The possible role of mitochondrial DNA polymorphisms in the development of mitochondrial dysfunction today remains under discussion. In the study of Golubenko, et al.,[27] it was shown that haplogroup H carriage may be a possible risk factor for severe CHF in individuals diagnosed with ischemic heart disease and a history of myocardial infarction. The carriage of substitutions that determine the mitochondrial DNA Haplogroup H mediates such changes in the encoded proteins of mitochondrial electron transport chain, leading to increased production of not only ATP, but also reactive oxygen species.[28,29]

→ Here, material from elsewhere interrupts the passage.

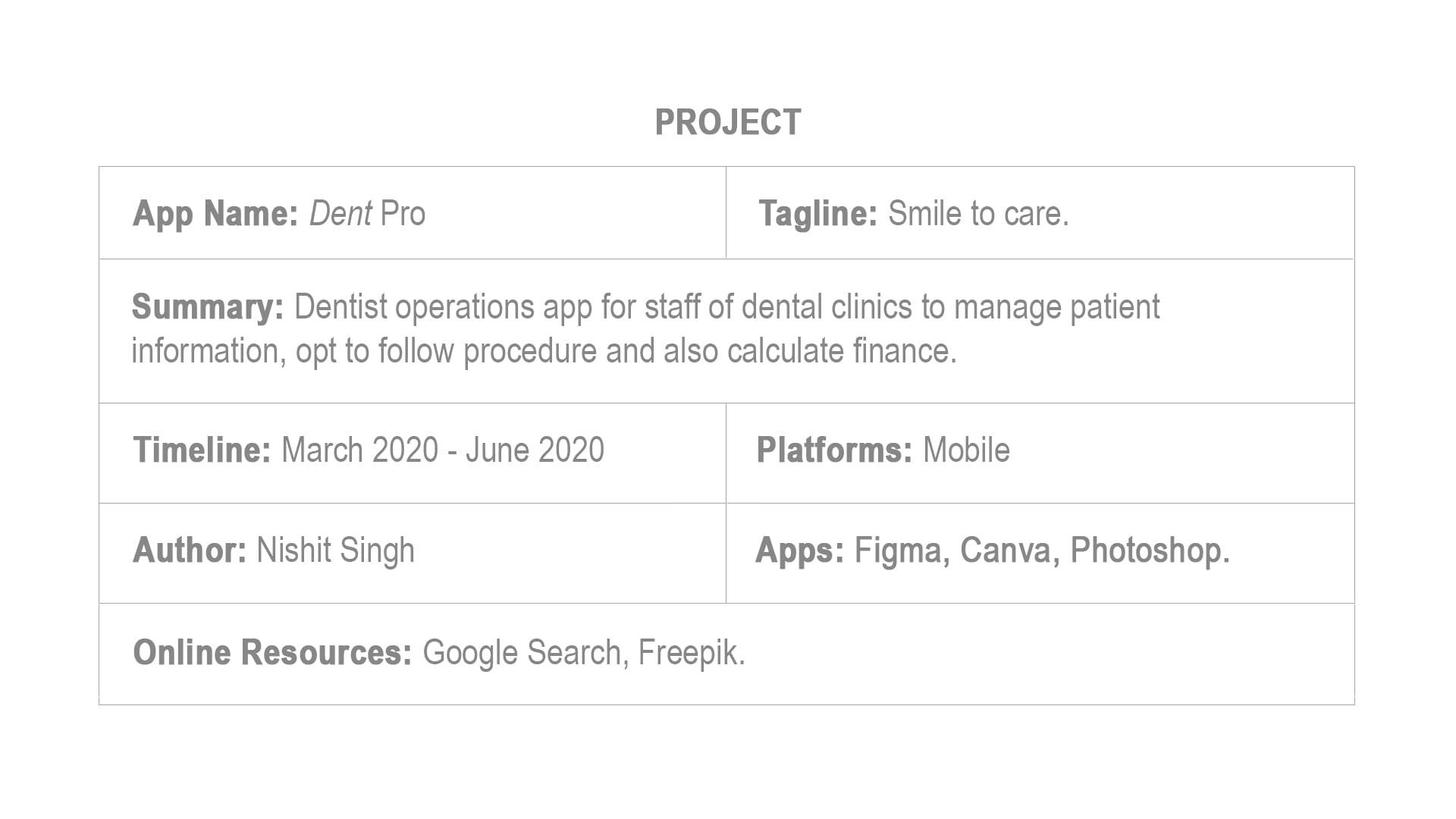Image resolution: width=1456 pixels, height=819 pixels.
Task: Click the 'Smile to care.' tagline text
Action: pos(978,214)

The results of the study demonstrate that the conjugation of oxidative phosphorylation in PBMC mitochondria of patients with CHF of ischemic origin is below reference values independently the NYHA FC of CHF. At the same time, in patients with III NYHA FC of CHF, OCR of PBMC mitochondria is significantly almost two times lower than in patients with I and II NYHA FC of CHF. Based on these results, it could be concluded that the NYHA FC of CHF in patients with ischemic heart disease is directly related to the activity of mitochondrial respiration. The obtained data could also be interpreted for cardiomyocyte mitochondria, since even if PBMC mitochondria incubated without hypoxia condition and in the presence of a sufficient amount of oxidation substrates have reduced respiratory parameters, then the respiratory parameters of myocardial mitochondria are expected to be reduced. Therefore, we could expect that patients with worse respiratory function of mitochondria will have a greater risk of the development of complications of CHF course (decompensation, life-threatening arrhythmias). The study of the respiratory function of PBMC mitochondria, together with generally accepted diagnostic criteria, may be a promising approach for assessing and stratifying the adverse development of CHF of ischemic origin.